抜粋 ▸

要「君は、その…彼のこと、好きだったのか?」
蝶子「何、言うんですか?」
要「好きな男にいなくなられて、それで俺に腹を立てている。うん?」
蝶子「そういうことじゃありません!」
要「そう?」
蝶子「そうです! 頼介君とは、そういう、あれでなく、小さい頃からよく知っていて私の父や母も冬などは、いろいろ世話になった人で、だから…」
要「ケーキ食べれば? コーヒーも冷めるし。ね!」
うなずいた蝶子はケーキを口に入れる。ちょっとうれしそう。
要「君は実においしそうに食べる人なんだな。いいことだ」
横を向いてケーキを食べ続ける蝶子。
要「しかし…彼は君のことを好いていたな」
ぽかんとする蝶子。
要「否定しないね? なるほど」

提供資料 ▸
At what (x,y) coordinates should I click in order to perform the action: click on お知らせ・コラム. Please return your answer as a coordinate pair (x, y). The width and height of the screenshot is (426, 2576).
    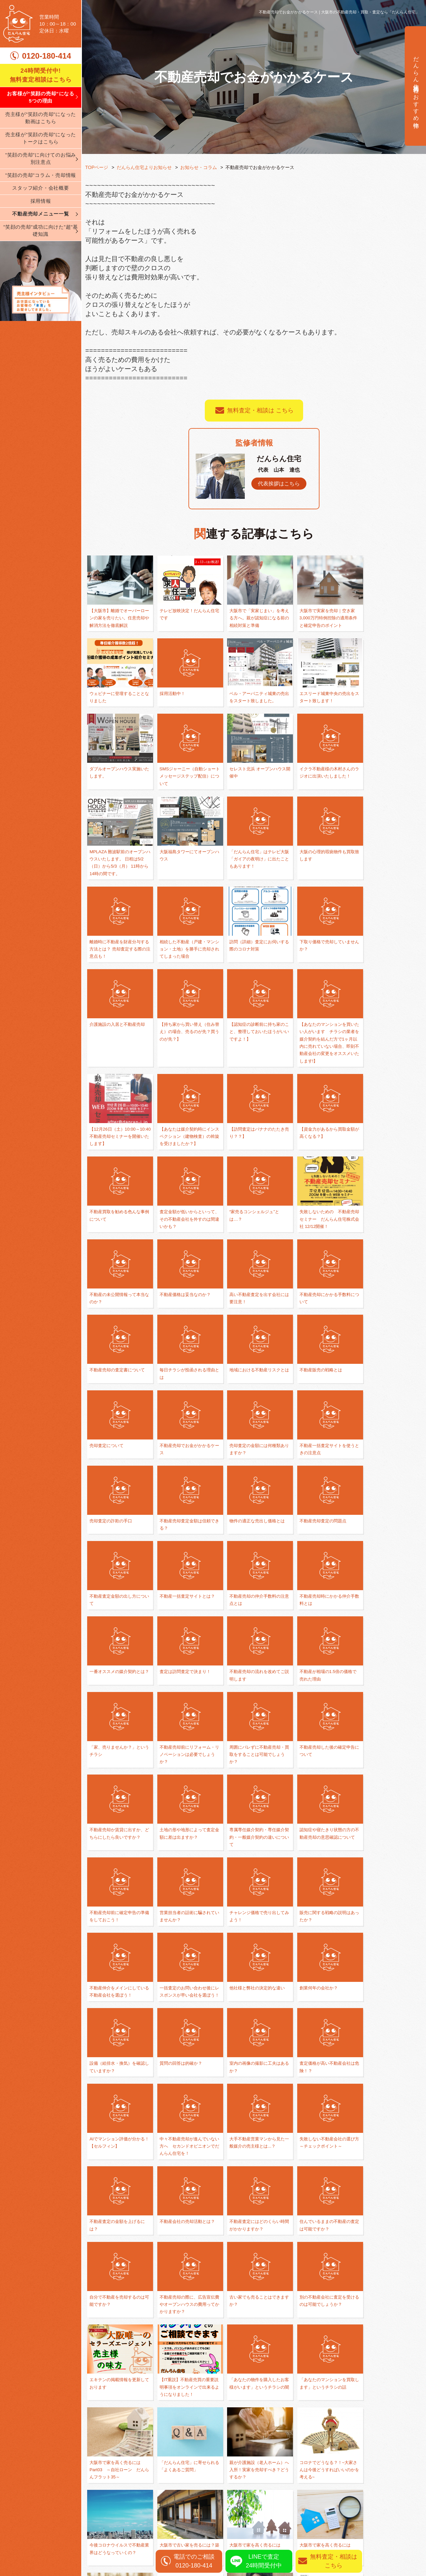
    Looking at the image, I should click on (198, 167).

課題 ▸
抜粋について、次の問いに答えよ。
1. 蝶子は頼介君をいつ頃からよく知っていると言っているか。
2. 要は蝶子にケーキを勧めるとき、何が冷めると言っているか。
3. 要に「しかし…彼は君のことを好いていたな」と言われたとき、蝶子はどのような様子を見せるか。

解答 ▸
1. 小さい頃から。
2. コーヒー。
3. ぽかんとする。